There are very few places that resemble the ecosystems that existed prior to human intervention. Some friends took me to a nature park this week that hinted at the beauty European’s would have found in the mid-1500s when they first started exploring Oregon. Mount Talbert Nature Park is an oasis near Portland, a new wildland undergoing restoration, with second-growth native trees, streams, and ponds. There are handsome young western hemlock trees (Tsuga heterophylla) along the paths, some 100-foot Douglas firs (Pseudotsuga menziesii, and impressive, thick stands of western red cedar trees (Thuja plicata).
In December, you don’t expect to see buds or blooms, but the beaked hazels (Corylus cornuta) and the red alders (Alnus rubra) had catkins breaking out and already showy.
My favorite plants in this native plant nirvana were the sword ferns that carpeted acres of land under those tall conifers. They looked perfectly natural in that setting and provided a luxurious understory in dry shade.
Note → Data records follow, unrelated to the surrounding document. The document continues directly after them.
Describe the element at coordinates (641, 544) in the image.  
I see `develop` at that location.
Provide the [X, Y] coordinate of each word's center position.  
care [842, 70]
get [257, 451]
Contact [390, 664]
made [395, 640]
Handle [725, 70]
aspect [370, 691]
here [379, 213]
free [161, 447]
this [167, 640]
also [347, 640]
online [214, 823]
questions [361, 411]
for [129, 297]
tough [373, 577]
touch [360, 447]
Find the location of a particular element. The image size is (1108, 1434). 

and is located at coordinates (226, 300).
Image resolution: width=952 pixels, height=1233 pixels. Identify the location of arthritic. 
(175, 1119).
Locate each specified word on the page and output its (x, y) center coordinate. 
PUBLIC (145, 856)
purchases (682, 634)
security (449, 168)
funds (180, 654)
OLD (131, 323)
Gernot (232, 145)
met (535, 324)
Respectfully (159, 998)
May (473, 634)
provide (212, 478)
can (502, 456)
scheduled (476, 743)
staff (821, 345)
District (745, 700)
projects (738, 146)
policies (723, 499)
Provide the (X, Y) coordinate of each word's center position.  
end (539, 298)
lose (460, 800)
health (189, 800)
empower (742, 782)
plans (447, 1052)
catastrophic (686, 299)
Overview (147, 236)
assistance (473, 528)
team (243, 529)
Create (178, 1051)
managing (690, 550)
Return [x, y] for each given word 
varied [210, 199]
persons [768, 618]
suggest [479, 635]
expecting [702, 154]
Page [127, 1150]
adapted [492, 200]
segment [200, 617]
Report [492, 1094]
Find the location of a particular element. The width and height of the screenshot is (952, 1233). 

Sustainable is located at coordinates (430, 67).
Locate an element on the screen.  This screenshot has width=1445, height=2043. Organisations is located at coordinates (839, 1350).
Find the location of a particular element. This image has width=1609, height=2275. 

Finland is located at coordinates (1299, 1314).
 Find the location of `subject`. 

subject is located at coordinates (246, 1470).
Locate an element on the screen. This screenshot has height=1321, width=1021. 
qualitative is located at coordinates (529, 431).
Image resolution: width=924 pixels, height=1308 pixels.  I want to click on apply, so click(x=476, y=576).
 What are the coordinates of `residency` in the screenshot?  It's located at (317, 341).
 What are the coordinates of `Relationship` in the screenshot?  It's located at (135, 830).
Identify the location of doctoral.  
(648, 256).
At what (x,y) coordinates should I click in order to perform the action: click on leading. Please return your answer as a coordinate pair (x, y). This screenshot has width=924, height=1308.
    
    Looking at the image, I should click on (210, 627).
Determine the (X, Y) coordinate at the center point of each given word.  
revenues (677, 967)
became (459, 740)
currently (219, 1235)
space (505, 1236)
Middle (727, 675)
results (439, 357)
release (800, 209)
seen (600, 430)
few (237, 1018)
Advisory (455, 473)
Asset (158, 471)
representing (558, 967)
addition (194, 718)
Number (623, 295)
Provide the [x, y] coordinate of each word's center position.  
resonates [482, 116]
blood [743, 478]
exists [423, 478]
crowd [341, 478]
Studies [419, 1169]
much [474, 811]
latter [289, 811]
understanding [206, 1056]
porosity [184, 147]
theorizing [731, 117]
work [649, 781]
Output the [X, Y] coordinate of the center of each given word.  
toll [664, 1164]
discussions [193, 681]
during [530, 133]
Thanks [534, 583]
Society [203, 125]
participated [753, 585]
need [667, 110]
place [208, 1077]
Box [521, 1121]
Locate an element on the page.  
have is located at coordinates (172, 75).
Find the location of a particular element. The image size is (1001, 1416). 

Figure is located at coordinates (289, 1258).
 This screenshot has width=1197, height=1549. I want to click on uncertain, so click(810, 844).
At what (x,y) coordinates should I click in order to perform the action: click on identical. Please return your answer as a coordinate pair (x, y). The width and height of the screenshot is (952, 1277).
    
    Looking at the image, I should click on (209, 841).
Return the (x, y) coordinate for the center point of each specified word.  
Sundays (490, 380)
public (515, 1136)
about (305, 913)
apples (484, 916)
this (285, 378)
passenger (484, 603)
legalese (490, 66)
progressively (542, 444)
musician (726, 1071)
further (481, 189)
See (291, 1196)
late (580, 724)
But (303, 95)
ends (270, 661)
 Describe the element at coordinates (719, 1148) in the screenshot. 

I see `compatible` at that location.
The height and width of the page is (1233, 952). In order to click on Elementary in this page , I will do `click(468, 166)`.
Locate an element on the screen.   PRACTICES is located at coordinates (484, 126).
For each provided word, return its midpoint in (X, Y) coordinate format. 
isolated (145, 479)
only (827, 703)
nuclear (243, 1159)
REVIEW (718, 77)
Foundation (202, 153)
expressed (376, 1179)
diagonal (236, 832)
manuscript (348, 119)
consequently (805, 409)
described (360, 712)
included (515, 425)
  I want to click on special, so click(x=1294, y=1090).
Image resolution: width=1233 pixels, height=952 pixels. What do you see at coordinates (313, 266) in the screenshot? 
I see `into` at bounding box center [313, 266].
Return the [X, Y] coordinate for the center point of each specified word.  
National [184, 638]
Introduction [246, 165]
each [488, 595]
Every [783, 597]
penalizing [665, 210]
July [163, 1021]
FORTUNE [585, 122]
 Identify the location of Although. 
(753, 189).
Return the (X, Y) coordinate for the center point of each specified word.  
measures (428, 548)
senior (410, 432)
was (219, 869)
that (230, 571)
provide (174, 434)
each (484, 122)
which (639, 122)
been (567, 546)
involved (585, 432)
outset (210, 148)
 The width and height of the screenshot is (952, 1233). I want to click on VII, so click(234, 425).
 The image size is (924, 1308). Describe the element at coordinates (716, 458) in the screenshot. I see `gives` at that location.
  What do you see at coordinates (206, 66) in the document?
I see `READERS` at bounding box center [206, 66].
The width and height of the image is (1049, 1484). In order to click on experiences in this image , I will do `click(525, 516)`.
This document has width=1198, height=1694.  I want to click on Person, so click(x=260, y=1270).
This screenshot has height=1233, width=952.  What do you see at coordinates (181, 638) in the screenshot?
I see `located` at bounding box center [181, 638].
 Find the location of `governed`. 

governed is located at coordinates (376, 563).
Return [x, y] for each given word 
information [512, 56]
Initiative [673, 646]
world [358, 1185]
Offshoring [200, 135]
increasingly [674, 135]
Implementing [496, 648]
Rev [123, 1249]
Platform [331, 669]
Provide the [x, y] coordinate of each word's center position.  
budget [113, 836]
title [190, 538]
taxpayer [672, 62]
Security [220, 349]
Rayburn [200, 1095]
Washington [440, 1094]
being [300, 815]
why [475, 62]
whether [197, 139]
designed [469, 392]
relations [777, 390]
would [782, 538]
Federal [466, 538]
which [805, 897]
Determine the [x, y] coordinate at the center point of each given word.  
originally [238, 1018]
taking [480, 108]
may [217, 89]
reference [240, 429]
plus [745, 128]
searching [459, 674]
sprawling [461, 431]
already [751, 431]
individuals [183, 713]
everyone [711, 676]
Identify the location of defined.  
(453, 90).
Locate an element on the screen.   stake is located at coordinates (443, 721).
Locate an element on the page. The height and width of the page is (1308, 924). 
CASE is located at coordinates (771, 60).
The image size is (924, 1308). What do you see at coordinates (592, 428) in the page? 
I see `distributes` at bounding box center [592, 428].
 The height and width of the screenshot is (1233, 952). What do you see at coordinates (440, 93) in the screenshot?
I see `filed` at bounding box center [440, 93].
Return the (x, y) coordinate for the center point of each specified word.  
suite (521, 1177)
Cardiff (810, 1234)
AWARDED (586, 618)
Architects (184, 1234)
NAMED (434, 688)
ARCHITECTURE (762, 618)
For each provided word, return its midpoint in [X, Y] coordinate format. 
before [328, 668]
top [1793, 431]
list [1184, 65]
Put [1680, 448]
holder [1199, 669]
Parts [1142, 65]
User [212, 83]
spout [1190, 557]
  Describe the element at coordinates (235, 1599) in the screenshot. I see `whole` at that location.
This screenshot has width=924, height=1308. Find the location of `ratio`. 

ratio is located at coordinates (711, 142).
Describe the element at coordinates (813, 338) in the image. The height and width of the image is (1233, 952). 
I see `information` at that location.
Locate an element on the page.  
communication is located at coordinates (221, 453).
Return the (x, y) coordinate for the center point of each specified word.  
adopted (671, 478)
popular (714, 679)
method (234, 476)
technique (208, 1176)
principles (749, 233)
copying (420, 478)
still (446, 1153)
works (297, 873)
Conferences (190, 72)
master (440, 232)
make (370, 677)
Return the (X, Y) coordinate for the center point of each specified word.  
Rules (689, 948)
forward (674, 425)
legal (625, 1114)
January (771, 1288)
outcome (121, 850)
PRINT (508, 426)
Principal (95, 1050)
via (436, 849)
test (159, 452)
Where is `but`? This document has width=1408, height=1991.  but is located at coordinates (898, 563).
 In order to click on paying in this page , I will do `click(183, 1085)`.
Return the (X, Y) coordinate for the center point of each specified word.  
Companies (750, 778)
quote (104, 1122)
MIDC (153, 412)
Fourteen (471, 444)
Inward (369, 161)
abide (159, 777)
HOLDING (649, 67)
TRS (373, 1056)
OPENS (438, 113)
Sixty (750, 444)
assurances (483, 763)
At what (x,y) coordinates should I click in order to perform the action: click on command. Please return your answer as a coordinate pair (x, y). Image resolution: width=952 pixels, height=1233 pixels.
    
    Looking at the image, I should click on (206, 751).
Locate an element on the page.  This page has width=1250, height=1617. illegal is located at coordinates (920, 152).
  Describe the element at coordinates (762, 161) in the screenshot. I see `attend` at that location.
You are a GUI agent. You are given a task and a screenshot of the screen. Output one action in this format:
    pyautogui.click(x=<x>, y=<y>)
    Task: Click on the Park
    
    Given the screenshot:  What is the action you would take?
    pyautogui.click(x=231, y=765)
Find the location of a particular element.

Ferns are not prioritized as a major food web plant in the books I’ve read about restoration, but they aren’t completely lacking in their food web contributions. And it seems likely that more insects and animals use ferns than even scientists know about. It seems unlikely that plants could evolve so successfully without having hungry bugs and critters evolving right alongside to eat all those luscious fronds. I did some digging and found out that deer, rabbits, and insects do eat sword fern leaves. Interestingly, creatures eat fern spores, including mice, birds, and bats! What amazing, useful plants!